By Saeb Rawashdeh - May 24,2024 - Last updated at May 24,2024

A view of the circular shrine at Ain Ghazal, a site located near Marka Shamalia in northeastern Amman (Photo courtesy of ACOR)

AMMAN — During the filed season in 1996 at Ain Ghazal on the north-eastern outskirts of Amman, the archaeological team discovered a rectangular Late Pre-Pottery Neolithic structure. The structure was unique, not only in Ain Ghazal, but other parts of Levant in the Neolithic Period. It was situated near the lowest terrace of limestones, remembered the scholar Gary Rollefson, who with the Professor Zeidan Kafafi, spent decades digging at the site and analysing pottery, artefacts, human and animal bones found at Ain Ghazal.

“The building is oriented eastward and the steep slope is responsible for the destruction of the western end of the building,” Rollefson said, adding that the walls were made of dressed limestone that are 40 centimetres wide. The floor is made of dirt, not the plaster, which was a characteristic of LPPNB.

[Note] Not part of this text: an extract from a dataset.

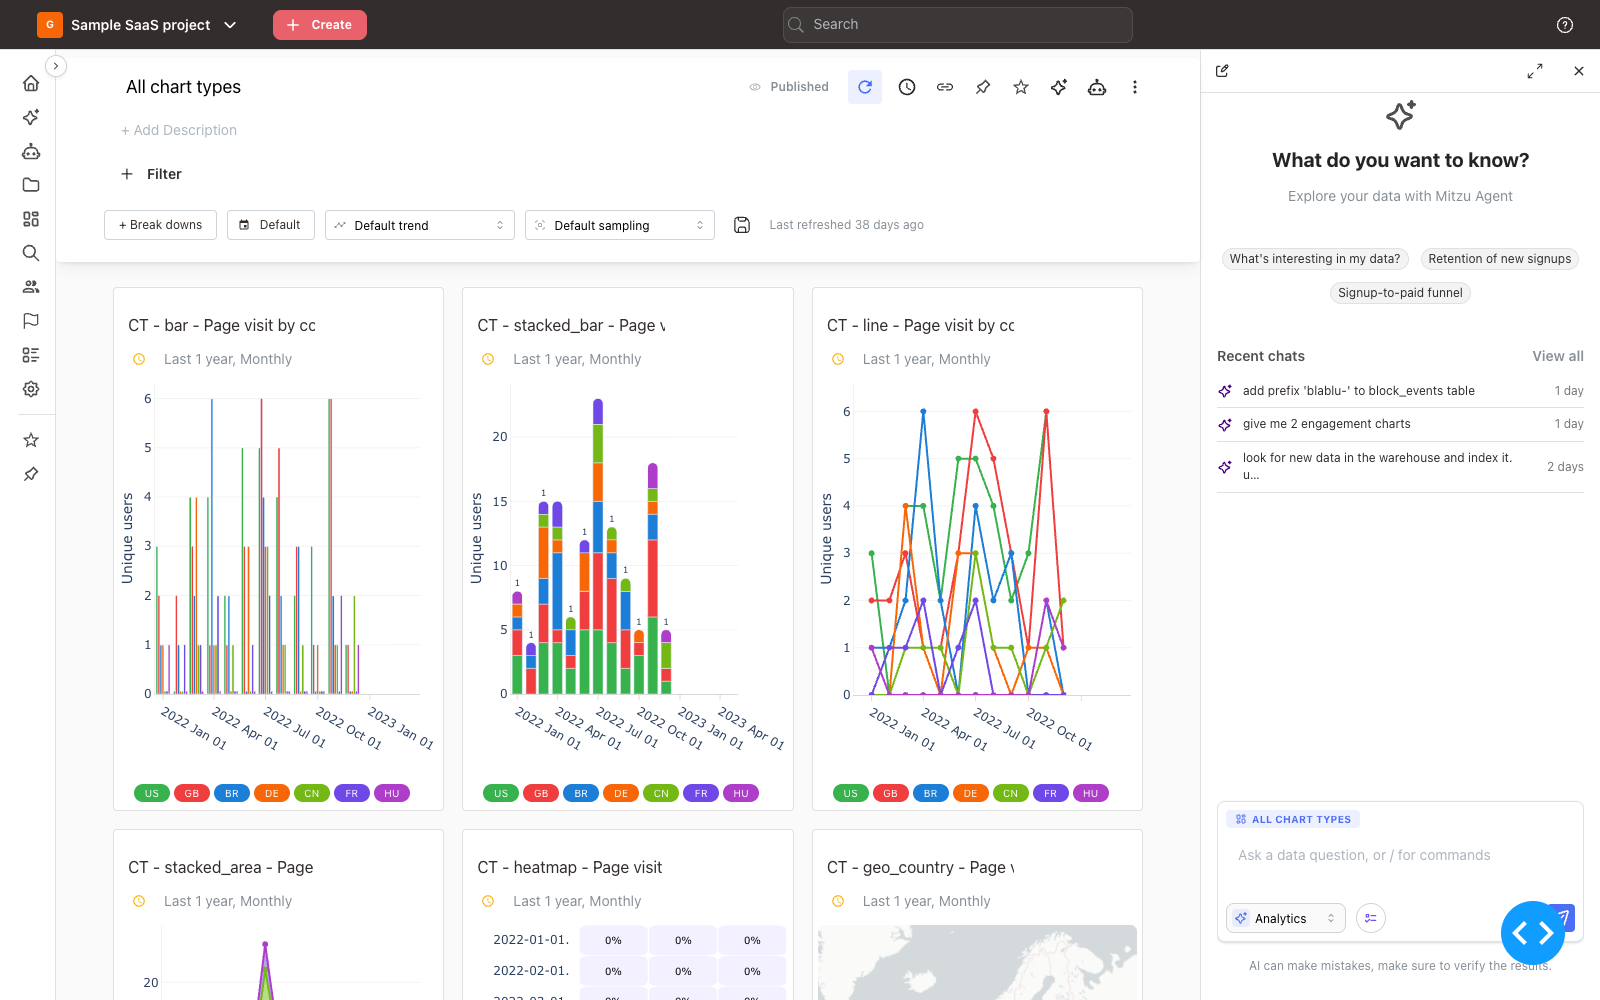The width and height of the screenshot is (1600, 1000).
Task: Open the three-dot more options menu
Action: (x=1135, y=87)
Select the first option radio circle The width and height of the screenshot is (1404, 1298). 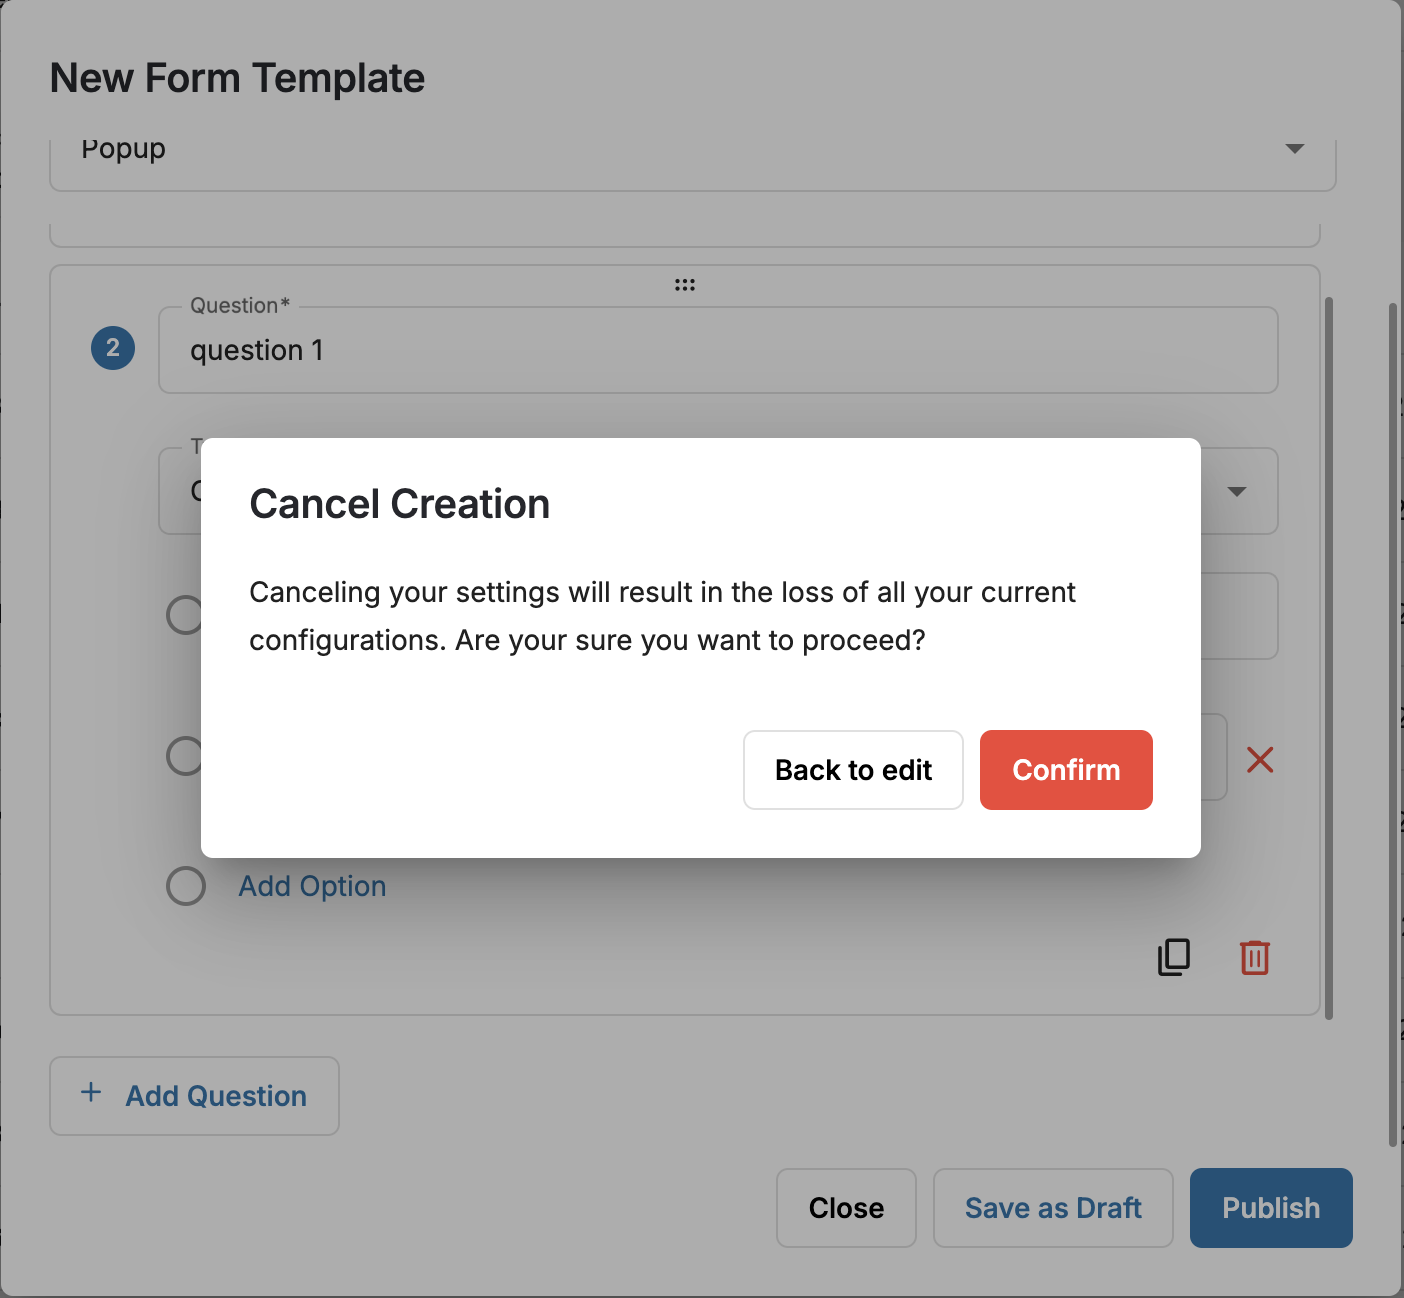click(x=184, y=615)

According to the professor, the structure underwent 2-3 times phases of use and the interior had furniture which was untypical for that period.

“Near the centre of the building was a row of three standing rectangular limestone blocks,” Rollefson continued, adding that in the first phase the floor had a square red-painted lime plaster hearth between the standing stones and the eastern wall; the hearth was surrounded by seven flat limestone slabs that were arranged so that the perimeter of the feature was generally circular.

A second phase of the structure was clearly signalled by the construction of the low stone platform between northernmost standing stone and the northern wall, Rollefson explained, adding that this platform was set off from the rest of the room by two narrow walls that form a small rectangular enclosure near the centre of the northern wall, using the northernmost standing stone as its south-eastern corner.

The team did not find any debris or artefacts on the platform.

“It is not certain that the third phase-earlier or later than the construction of the low platform-is indicated by a blocked doorway, or if this during the second phase as well,” Rollefson underlined.

An opening approximately 80 centimetres wide is situated near southeast corner of the eastern room, leading towards the uphill side of the building, while the vertical lines of the passageway are visible along the left side of the orthostat (a slab), which is white and appears to have been shaped to a roughly oval section and the bulge at the top of the stone produces an anthropomorphic of the column aspect of the column, Rollefson elaborated.

However, special buildings in Ain Ghazal are not unique for the Levant because the scholars found similar structures in Anatolia, around Jericho in Palestine and in Beidha (southern Jordan).

“Despite the variations in specific details, all these examples show that regardless of the settlement size PPN populations set aside the special structures for semi-public and public rituals that cemented community relationship and identity,” Rollefson underscore, adding that there are important aspects of social organisation entailed in such religious edifices.